Everybody in this town will have their own now apocryphal stories about Canberra’s weekend ghost buses, the ones that never arrive because of a lack of drivers, despite what the timetable might say.
For my son, it was being left stranded in the city and Woden after visiting a friend in the north, and trying to make it home to Weston Creek. It was an experience that galvanised him to get his driver’s licence as soon as possible so he didn’t have to gamble on a notoriously unreliable service.
That was a long time ago now and yet with Canberra, as we are so often told, maturing into a city proper and the Government touting a new integrated public transport network, the evaporation of weekend services is still happening.

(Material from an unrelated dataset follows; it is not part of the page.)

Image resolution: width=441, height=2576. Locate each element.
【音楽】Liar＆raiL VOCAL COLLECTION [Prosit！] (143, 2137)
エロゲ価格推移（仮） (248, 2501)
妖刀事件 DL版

Last weekend (4-5 May) Transport Canberra had to cut 4 per cent of services due to not enough drivers volunteering for shifts. With 36 driver duties not covered, 148 out of the scheduled 3721 services did not happen.
It’s a situation that has been the bane of governments over the years who have tried to wrangle the ACT’s bus drivers into a compulsory seven-day roster but have met consistent intransigence from the Transport Workers Union, which is prepared to go to the picket line over any threat to voluntary weekend shifts.
Late last year Transport Canberra backed away from demands for compulsory weekend work in its Enterprise Agreement negotiations with the TWU in the face of industrial action, something the Government would have been eager to avoid in the lead-up to launching the new transport network.
Transport Minister Meegan Fitzharris insists the TWU had committed under the terms of the new Enterprise Agreement to ensure that all weekend duties were covered at all times.
“We look forward to continuing to work with the TWU and their members to help ensure they deliver on their commitment and help us deliver a seven-day network for Canberrans,” she said this week.
But TWU ACT branch secretary Klaus Pinkas has dashed any hopes this is the case by declaring the relevant clause was but a hangover from agreements from the 1990s and meant nothing.
What he wants are more drivers recruited to cover the increased services of the new network and Ms Fitzharris says Transport Canberra is busy doing just that.
She said more drivers for both buses and light rail were being recruited and ‘we hope that over time we can meet the community’s expectations with our weekend services’.
This is not the nineties and the community’s expectation is that the buses turn up as per the timetable, unless there is a mechanical reason why it cannot.
It is simply not good enough for a Minister to have to rely on the goodwill of drivers when she is trying build a reliable and efficient public transport network in a growing city where the car remains king, partly due to attitudes like the TWU, which refuses to join other service industries where weekend work is not optional.
Every cancelled service translates into the loss of long-term customers, and continues to damage public transport in the ACT, something the TWU should consider when it next thinks about holding commuters to ransom.
Yes, the loss of a worker condition and potential overtime pay is a serious thing but for the overall health of the public transport system and its future in Canberra. Which is why it’s time for the TWU and Transport Canberra to get creative for a win-win solution.
Then the long-suffering weekend commuter will be a winner too.